Interview: Subjekt Schüler
■ Kurt Edler, schulpolitischer Sprecher der GAL, über Leistung und Schule
Ein Plädoyer für mehr Leistung in der Schule hielt der schulpolitische Sprecher der GAL-Fraktion, Kurt Edler, im neuen Spiegel special zum Thema „Kinder, Kinder - Erziehung in der Krise“. Die taz befragte den 45jährigen Wirtschaftsgymnasiallehrer, der sein Studium im Geiste von 1968 begann, was ihn dazu bewegte.
taz: Sie vertreten mit ihren Thesen „Kinder lieben Leistung“ oder „Erfolg stärkt Selbstbewußtsein“ Ideen, wie sie in jedem konservativen Bildungsprogramm stehen könnten. Sind sie in der falschen Partei?
Kurt Edler: Nein. Ich fühle mich mit diesem Denken bei den Grünen gut aufgehoben. Grüne Bildungsprogrammatik schließt den Leistungsbegriff nicht aus. Leistung aber nicht im Sinne von Ausgrenzung, sondern humane und pädagogisch verwertbare Leistung.
Wie soll das konkret aussehen? Ist Leistung nicht immer mit Konkurrenzdenken und Abgrenzung verbunden?
So ist das Leben. Meine Erfahrungen sind die, daß Schüler von heute gering belastbar sind und eine niedrige Frustrationsschwelle haben. Der Lehrstellen- und der Arbeitsmarkt fordern aber etwas anderes.
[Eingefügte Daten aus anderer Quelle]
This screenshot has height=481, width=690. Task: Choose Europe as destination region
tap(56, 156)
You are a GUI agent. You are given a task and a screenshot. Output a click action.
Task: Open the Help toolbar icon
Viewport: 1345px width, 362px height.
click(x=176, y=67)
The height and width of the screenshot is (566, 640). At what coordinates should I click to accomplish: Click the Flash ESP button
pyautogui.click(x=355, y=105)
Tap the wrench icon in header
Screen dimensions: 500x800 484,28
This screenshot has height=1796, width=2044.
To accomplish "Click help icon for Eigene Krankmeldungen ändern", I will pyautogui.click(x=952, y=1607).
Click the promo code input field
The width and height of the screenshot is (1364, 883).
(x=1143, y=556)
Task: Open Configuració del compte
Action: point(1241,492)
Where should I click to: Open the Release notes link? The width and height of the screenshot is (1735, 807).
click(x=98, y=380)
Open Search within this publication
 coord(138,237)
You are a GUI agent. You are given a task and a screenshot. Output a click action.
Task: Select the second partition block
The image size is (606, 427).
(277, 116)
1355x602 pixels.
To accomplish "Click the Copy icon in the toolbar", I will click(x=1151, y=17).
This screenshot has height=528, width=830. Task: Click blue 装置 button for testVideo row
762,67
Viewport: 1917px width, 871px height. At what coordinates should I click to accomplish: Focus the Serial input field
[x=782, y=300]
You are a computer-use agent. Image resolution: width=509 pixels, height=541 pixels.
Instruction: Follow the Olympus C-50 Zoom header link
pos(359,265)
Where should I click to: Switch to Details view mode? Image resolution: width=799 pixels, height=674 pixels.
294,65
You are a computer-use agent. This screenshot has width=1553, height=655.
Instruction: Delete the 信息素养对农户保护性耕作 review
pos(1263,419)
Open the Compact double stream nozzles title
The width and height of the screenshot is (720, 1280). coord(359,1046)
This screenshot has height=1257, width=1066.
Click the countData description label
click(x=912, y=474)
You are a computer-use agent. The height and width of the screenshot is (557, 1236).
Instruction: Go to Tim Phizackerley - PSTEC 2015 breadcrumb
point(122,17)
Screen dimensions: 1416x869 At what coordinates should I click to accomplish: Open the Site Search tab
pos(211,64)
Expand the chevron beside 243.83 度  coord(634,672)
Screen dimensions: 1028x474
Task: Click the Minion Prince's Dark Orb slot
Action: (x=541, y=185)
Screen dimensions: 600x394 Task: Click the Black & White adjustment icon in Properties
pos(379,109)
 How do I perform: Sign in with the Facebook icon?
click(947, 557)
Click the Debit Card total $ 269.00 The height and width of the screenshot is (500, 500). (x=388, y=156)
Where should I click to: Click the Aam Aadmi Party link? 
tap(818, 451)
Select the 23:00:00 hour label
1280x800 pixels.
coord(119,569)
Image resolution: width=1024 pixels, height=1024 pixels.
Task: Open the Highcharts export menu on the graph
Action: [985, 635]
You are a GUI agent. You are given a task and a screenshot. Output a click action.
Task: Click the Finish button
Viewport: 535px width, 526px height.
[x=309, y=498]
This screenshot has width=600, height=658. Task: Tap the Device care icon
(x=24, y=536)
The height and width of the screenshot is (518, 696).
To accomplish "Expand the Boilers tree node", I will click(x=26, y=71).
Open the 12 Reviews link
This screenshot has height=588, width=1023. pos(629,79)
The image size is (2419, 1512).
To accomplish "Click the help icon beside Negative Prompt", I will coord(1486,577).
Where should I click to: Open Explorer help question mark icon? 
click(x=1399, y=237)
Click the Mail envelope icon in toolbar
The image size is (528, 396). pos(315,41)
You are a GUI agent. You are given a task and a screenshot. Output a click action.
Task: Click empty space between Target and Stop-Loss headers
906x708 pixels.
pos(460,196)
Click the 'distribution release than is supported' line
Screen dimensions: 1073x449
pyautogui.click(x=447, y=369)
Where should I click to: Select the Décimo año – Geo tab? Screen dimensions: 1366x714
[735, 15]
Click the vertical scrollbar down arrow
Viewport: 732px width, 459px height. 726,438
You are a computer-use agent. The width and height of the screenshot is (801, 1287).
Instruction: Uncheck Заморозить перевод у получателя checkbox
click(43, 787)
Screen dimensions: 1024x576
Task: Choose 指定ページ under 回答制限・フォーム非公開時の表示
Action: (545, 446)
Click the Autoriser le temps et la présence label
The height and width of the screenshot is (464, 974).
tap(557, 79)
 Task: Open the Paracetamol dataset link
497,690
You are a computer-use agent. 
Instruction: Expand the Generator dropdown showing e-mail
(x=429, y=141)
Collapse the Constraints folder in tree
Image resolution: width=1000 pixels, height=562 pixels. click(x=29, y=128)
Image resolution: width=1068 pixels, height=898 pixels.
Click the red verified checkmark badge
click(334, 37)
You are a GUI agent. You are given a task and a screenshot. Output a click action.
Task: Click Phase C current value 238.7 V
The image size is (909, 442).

Sind wieder preußische Tugenden gefragt?
Nein. Die heutige Industriegesellschaft stellt aber enorme Anforderungen an die Arbeitssuchenden. Es wäre deshalb verantwortungslos, wenn man die Jugendlichen nicht darauf vorbereitete. Nicht aber durch preußische Tugenden, wie Unterwerfung und Härte, sondern durch Erziehung zur Selbstverantwortung. Selbstbewußtsein und Selbststeuerung sind gefragt.
Was ist humane Leistung?
Der Schüler muß zum Subjekt gemacht werden. Traditionelle Schule macht ihn unmündig und lernunlustig. Schüler sollen den Unterricht selbst mitgestalten können. Ändern müßte sich auch unsere „Fehler-Kultur“. Fehler dürfen nicht mehr verteufelt werden, sondern man sollte produktiver damit umgehen, um daraus zu lernen. Eine Leistungsauslese darf erst am Ende eines Bildungsganges stehen. Bis dahin sollten aber alle Jugendlichen erst einmal dieselben Lernchancen haben. Die heutige Selektion im Alter von zehn Jahren ist grausam und spaltet die Gesellschaft. Außerdem sollten die Schüler lernen, sich selbst zu prüfen, sich Lernziele zu stecken und ihre eigene Leistungsfähigkeit einzuschätzen. Das sollte nicht dem Lehrer mit seinen Noten überlassen bleiben.
Sind Noten dann überflüssig?
Nein. Nur die reine Ziffernote sagt nichts aus. Sie muß erläutert werden in Entwicklungsberichten, an denen Schüler und Eltern beteiligt werden wie das zum Beispiel in Dänemark passiert.